Source data
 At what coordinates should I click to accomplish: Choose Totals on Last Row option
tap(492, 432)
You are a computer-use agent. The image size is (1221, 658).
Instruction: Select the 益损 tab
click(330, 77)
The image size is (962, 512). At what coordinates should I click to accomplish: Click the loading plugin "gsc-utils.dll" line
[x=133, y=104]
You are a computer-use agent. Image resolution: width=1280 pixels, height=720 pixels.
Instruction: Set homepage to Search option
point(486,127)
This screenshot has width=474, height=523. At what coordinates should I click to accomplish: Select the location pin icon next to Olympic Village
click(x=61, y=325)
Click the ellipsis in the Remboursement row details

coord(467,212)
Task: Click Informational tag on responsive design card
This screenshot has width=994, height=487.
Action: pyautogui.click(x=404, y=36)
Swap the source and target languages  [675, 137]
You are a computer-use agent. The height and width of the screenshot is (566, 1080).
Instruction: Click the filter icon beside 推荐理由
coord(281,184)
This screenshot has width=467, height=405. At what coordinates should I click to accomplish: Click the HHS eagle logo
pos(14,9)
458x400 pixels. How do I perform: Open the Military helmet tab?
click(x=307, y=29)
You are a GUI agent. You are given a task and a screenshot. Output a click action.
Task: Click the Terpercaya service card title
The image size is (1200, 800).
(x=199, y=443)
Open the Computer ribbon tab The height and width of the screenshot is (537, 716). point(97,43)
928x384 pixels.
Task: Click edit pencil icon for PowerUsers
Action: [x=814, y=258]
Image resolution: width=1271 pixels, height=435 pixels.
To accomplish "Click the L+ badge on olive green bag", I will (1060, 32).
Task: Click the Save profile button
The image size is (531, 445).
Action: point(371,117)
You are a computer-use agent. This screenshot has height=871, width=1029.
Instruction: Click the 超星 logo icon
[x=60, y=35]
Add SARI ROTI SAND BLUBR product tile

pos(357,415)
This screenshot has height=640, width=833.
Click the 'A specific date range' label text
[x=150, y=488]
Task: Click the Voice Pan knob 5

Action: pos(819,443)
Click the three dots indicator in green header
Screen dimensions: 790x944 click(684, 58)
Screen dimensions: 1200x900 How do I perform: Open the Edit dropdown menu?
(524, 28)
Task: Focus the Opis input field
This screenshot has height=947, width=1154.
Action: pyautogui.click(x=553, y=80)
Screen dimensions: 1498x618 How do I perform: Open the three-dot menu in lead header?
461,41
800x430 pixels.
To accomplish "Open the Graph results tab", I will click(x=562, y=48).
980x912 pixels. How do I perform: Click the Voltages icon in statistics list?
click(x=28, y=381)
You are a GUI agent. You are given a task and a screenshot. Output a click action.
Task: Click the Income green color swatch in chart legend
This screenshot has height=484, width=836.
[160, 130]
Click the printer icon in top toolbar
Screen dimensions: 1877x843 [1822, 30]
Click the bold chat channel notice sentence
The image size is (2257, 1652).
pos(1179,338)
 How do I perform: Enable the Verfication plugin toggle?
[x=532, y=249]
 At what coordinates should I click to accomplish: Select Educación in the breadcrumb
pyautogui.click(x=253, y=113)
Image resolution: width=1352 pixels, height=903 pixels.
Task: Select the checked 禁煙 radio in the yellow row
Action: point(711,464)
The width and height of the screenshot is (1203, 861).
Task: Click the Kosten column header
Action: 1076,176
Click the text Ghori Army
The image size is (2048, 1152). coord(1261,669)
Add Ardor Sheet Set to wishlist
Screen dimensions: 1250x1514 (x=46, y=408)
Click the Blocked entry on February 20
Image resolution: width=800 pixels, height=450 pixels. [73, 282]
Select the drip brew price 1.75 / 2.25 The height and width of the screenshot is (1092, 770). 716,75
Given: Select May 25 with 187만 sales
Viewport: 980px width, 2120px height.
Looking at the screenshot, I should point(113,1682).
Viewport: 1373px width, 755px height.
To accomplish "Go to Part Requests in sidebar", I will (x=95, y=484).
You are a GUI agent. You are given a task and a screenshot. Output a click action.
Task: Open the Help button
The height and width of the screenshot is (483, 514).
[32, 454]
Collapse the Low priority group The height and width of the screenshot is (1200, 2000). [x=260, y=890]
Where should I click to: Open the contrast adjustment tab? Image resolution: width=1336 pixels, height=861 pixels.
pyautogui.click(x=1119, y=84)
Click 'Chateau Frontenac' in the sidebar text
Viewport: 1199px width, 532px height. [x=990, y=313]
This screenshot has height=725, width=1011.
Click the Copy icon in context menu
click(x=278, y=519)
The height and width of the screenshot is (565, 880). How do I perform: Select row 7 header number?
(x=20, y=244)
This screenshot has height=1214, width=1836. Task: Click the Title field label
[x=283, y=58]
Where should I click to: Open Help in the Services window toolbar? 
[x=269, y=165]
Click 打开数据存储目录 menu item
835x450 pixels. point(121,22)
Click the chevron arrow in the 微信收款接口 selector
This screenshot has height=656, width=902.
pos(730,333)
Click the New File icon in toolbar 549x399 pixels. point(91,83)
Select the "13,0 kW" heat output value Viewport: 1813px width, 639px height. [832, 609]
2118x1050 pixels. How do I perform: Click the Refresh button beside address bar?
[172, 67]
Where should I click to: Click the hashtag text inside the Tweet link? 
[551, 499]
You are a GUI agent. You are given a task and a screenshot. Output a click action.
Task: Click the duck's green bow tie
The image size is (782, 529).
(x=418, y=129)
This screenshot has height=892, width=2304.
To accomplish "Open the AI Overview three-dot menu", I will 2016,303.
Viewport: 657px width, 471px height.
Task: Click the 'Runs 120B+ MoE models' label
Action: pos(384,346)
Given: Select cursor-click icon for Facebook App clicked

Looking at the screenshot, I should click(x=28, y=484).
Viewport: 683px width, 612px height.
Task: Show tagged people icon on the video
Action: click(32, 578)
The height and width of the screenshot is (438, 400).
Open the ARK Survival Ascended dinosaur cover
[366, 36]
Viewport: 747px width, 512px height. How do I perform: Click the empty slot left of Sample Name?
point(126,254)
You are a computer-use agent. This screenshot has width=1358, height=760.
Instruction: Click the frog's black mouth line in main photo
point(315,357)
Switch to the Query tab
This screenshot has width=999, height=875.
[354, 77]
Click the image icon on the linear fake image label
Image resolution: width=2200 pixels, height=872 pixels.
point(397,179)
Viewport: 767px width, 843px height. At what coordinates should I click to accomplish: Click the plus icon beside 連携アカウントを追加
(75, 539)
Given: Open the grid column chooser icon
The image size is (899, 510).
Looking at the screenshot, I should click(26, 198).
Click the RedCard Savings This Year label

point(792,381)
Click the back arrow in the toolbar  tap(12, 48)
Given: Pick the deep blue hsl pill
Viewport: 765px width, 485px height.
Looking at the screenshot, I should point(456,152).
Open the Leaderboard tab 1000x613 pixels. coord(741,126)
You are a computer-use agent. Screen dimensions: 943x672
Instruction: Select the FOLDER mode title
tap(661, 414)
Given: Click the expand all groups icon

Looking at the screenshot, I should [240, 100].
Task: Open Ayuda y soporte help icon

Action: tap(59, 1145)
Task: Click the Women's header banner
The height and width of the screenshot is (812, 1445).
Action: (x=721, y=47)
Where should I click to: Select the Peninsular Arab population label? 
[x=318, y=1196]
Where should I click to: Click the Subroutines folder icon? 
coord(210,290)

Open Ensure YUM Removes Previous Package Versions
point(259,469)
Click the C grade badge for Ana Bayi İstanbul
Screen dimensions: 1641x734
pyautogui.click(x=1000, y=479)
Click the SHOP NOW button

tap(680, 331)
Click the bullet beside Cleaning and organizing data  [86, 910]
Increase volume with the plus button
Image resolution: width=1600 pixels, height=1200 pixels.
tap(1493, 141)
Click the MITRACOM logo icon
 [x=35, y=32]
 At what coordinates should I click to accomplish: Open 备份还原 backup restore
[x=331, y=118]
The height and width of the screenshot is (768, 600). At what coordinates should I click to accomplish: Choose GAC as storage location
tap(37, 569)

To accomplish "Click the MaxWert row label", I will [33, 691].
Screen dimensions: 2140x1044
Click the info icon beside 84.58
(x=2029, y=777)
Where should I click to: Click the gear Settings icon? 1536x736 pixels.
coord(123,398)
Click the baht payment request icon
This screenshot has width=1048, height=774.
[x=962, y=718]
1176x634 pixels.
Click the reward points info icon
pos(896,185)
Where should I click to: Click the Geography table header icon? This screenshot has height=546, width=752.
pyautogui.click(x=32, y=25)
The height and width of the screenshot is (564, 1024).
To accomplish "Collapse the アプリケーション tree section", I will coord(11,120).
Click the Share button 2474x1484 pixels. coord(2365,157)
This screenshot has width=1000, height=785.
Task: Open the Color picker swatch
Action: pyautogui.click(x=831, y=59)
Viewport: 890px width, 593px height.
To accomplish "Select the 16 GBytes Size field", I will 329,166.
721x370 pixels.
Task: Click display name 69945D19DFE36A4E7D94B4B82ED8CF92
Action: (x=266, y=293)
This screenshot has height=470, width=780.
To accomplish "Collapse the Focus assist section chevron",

Exercise objective: If a line falls between the first line of the records and the line containing "You are a computer-use agent. Image", inclusive, repeat it exactly; leave out all others.

Worked solution:
 At what coordinates should I click to accomplish: Choose Totals on Last Row option
tap(492, 432)
You are a computer-use agent. The image size is (1221, 658).
Instruction: Select the 益损 tab
click(330, 77)
The image size is (962, 512). At what coordinates should I click to accomplish: Click the loading plugin "gsc-utils.dll" line
[x=133, y=104]
You are a computer-use agent. Image resolution: width=1280 pixels, height=720 pixels.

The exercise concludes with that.